According to records, the Pakistani owner of the company that leases equipment entrusted his 30-year-old countryman employee with managing the business while he was on holiday in October.

He handed over the keys of the premises and his car to the employee.

While the owner was in Pakistan, his accountant phoned and told him that the employee had taken a generator and the device from the premises in Al Barsha, but failed to return them.

When the owner called up the employee and questioned him, the latter denied taking anything.

The owner then instructed the accountant to change the company’s locks and notified him that the employee would no longer manage the company in his absence.

When he returned in December, the owner went to the premises and retrieved some important papers, employees’ passports and a chequebook, which he put in his bag and left in his car.

When he returned to the vehicle after attending to another task, he discovered that the bag had been stolen.

Suspecting the employee, the owner called up the man’s mother in Pakistan and told her what happened.

When the owner returned to the premises at 11pm, he found that it was on fire and called the police.

Primary interrogations revealed the involvement of the employee and a 26-year-old Pakistani businessman in the fire and theft.

Prosecutors accused both men of dousing the premises with petrol and intentionally setting it on fire. They were also accused of forging the owner’s signature on a cheque worth Dh116,000 that they asked a 27-year-old Pakistani worker to encash.

The 30-year-old suspect was solely accused of stealing the generator and flooring device worth Dh50,000. He pleaded not guilty before the Dubai Court of First Instance on Monday.
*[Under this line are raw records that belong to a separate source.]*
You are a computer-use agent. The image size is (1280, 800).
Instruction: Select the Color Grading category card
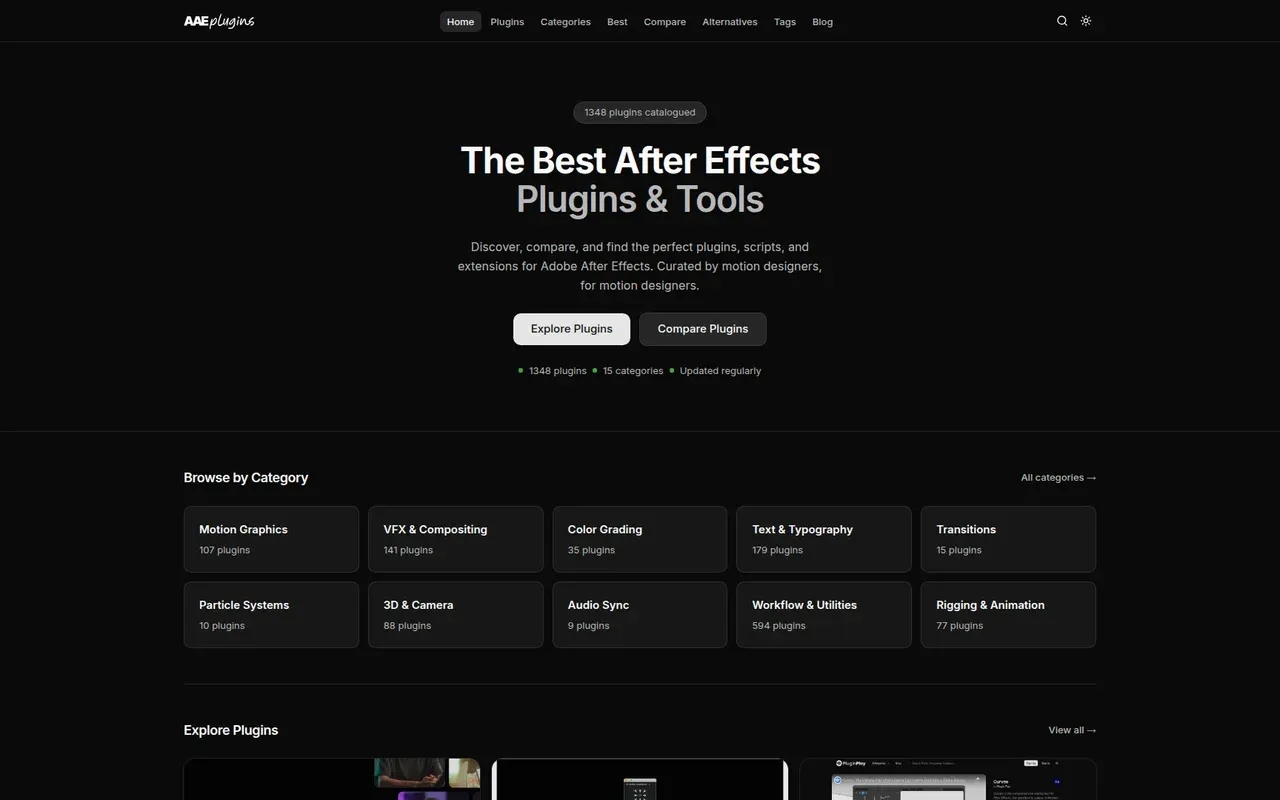640,539
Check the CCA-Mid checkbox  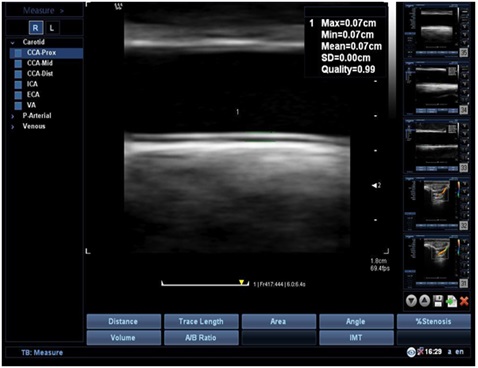pos(18,63)
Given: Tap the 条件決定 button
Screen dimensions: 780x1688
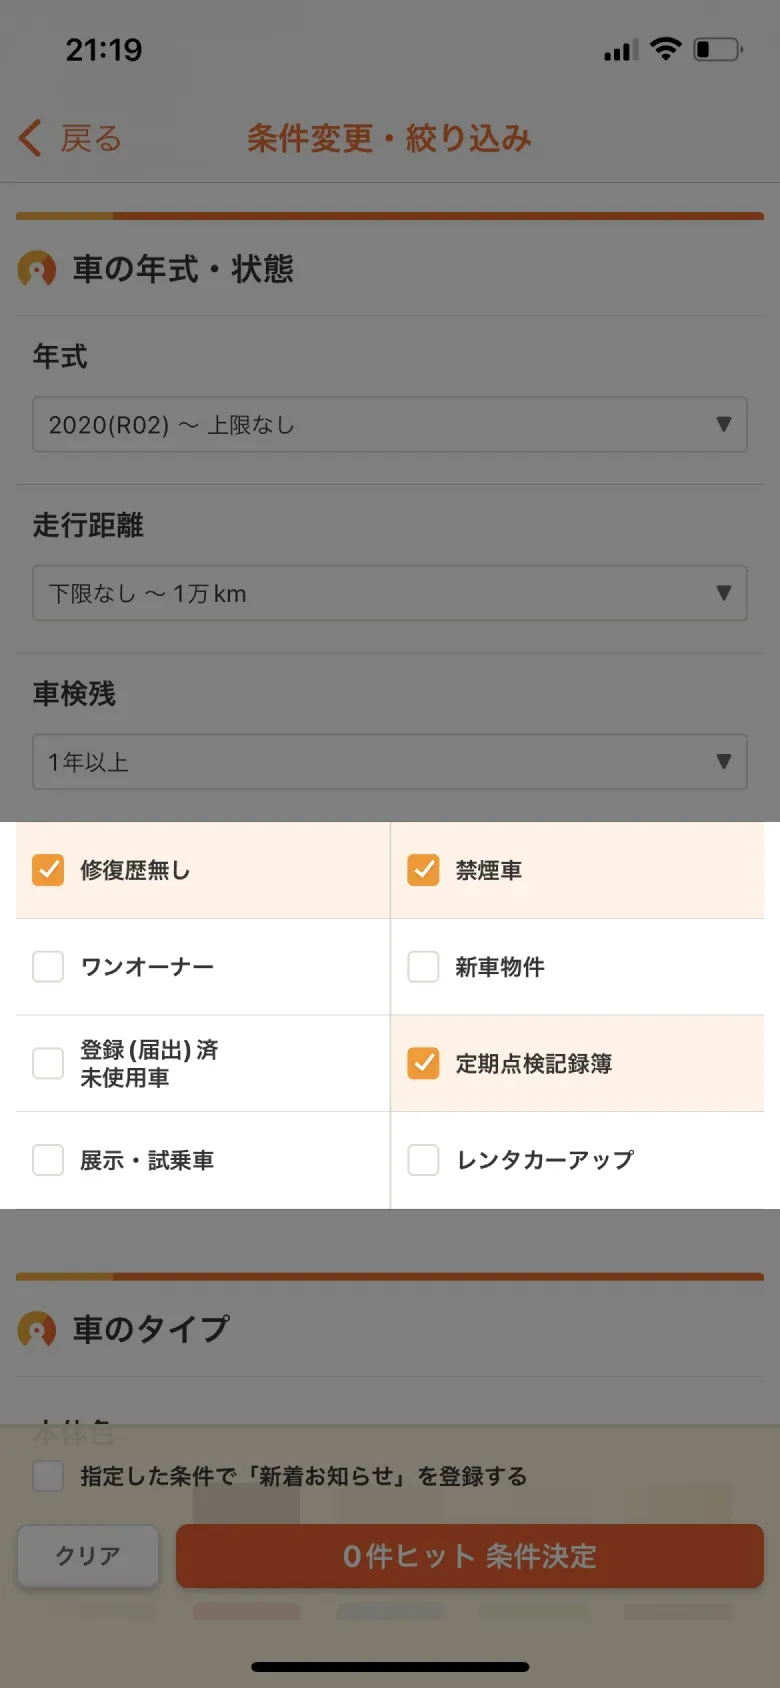Looking at the screenshot, I should (469, 1556).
The 27-year-old suspect was charged with aiding and abetting the other two suspects by encashing the forged cheque. He told presiding judge Urfan Omar: “I am just a worker in the company. I did not steal, or forge anything. They paid me Dh100 to encash the cheque… they did not have Emirates IDs and asked me to use mine to cash the cheque.”

The owner told prosecutors that he suspected that the 30-year-old had set the premises on fire because he had called up the latter’s mother and told her what had happened.